И вот впервые он наконец-то пересёкся с Людкой на танцах, будучи в нужной кондиции. Подошёл, попытался предъявить претензию, но нарвался на нового ухажёра. После чего дружки жениха вывели его с танцплощадки и без разговоров дали в нос.
Откуда я всё это знаю?
– Колян, смотри, как Сокол косяка давит, явно на добавку нарывается. Давай я его немного отрихтую? – ухмыляясь, предложил парень, стоявший в центре.

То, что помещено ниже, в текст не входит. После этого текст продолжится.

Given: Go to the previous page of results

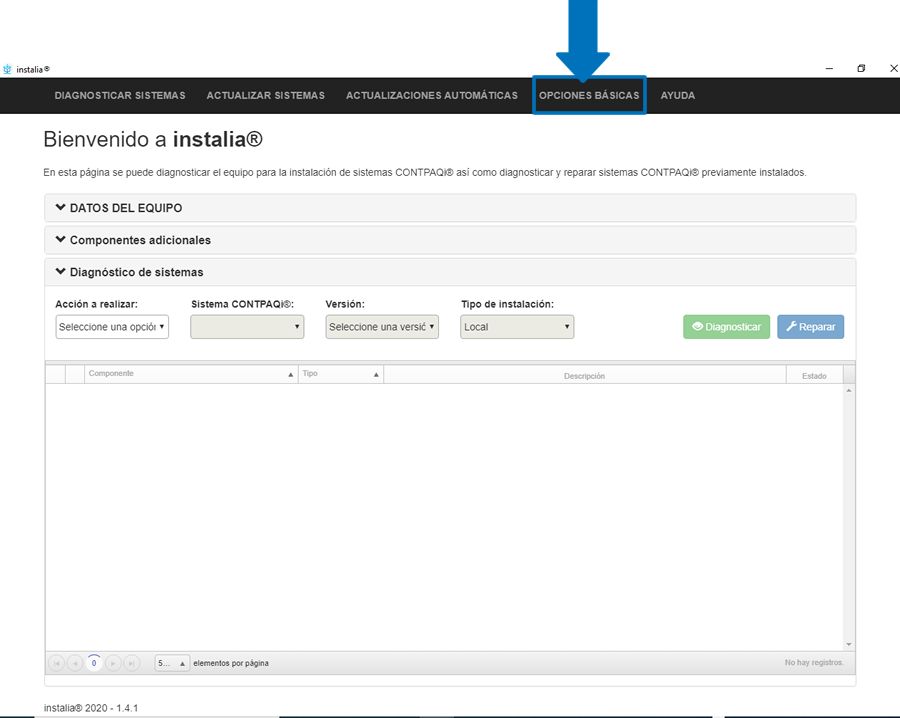Looking at the screenshot, I should 75,663.
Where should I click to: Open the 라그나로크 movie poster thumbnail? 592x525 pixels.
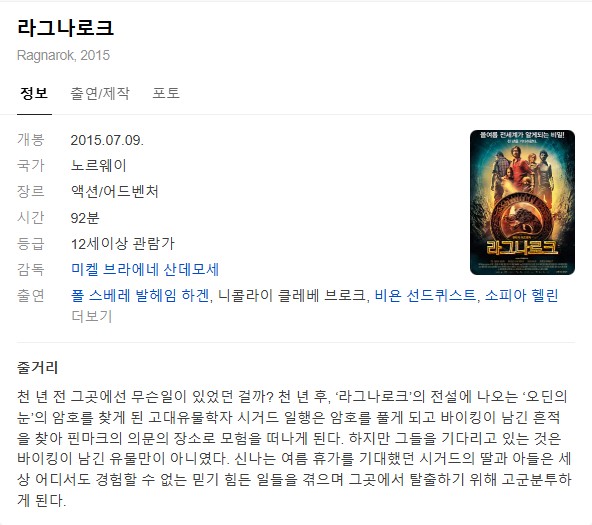(x=522, y=202)
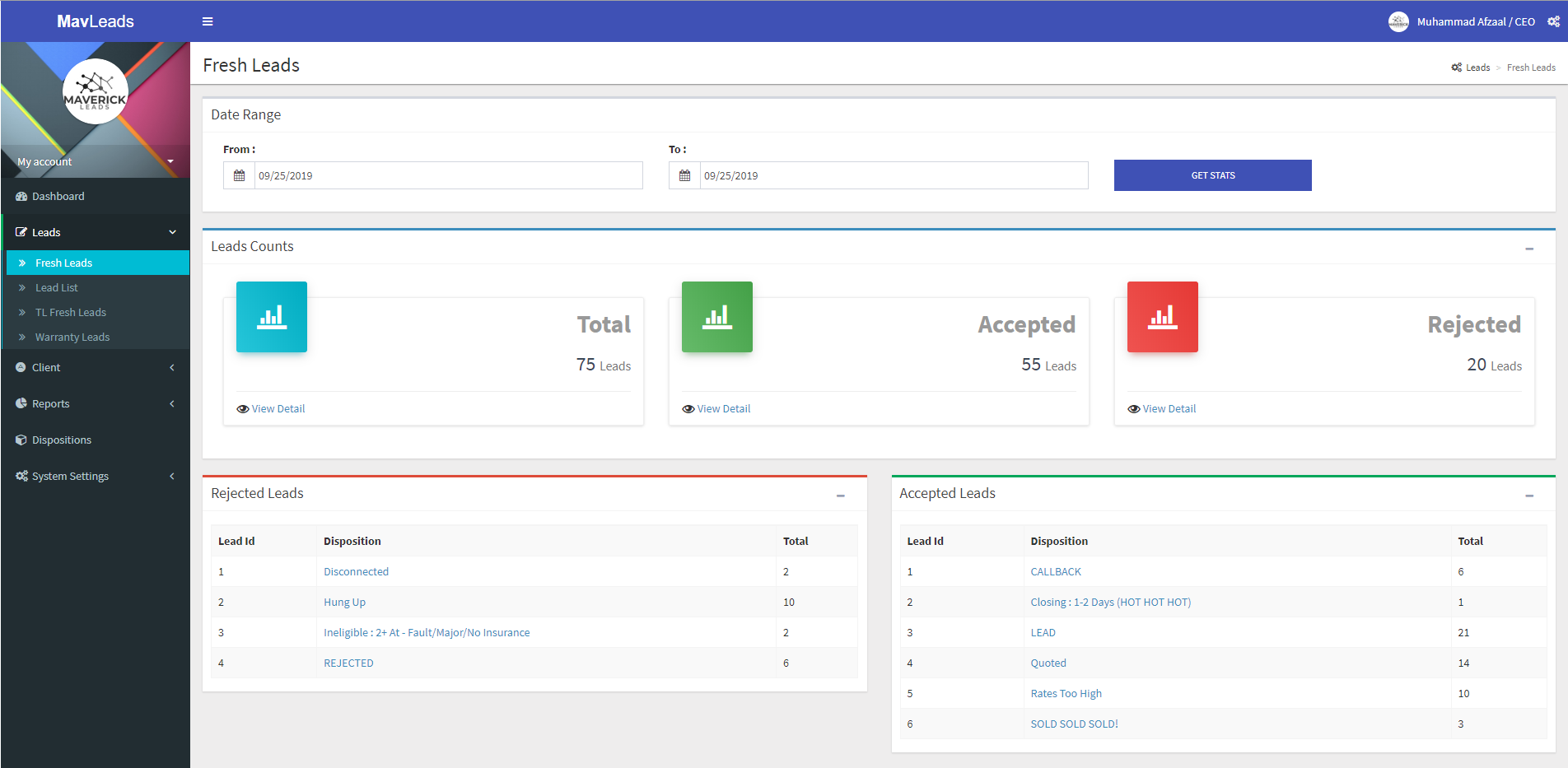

Внезапно пришло понимание, что он намеревается делать. При попытке встать хохотун ударит меня по левой скуле, а потом закончит прямым в разбитый нос. А ещё мне откуда-то известно о наличии свинчатки в левой руке козлины. Значит, нос сто процентов сломают.
Не задумываясь, начинаю реагировать, дабы избежать побоев. Отклоняюсь от первого удара и, поднырнув под второй, бью дружка жениха в челюсть.
– Ах ты, сука! – зашипел тот, хватаясь за лицо.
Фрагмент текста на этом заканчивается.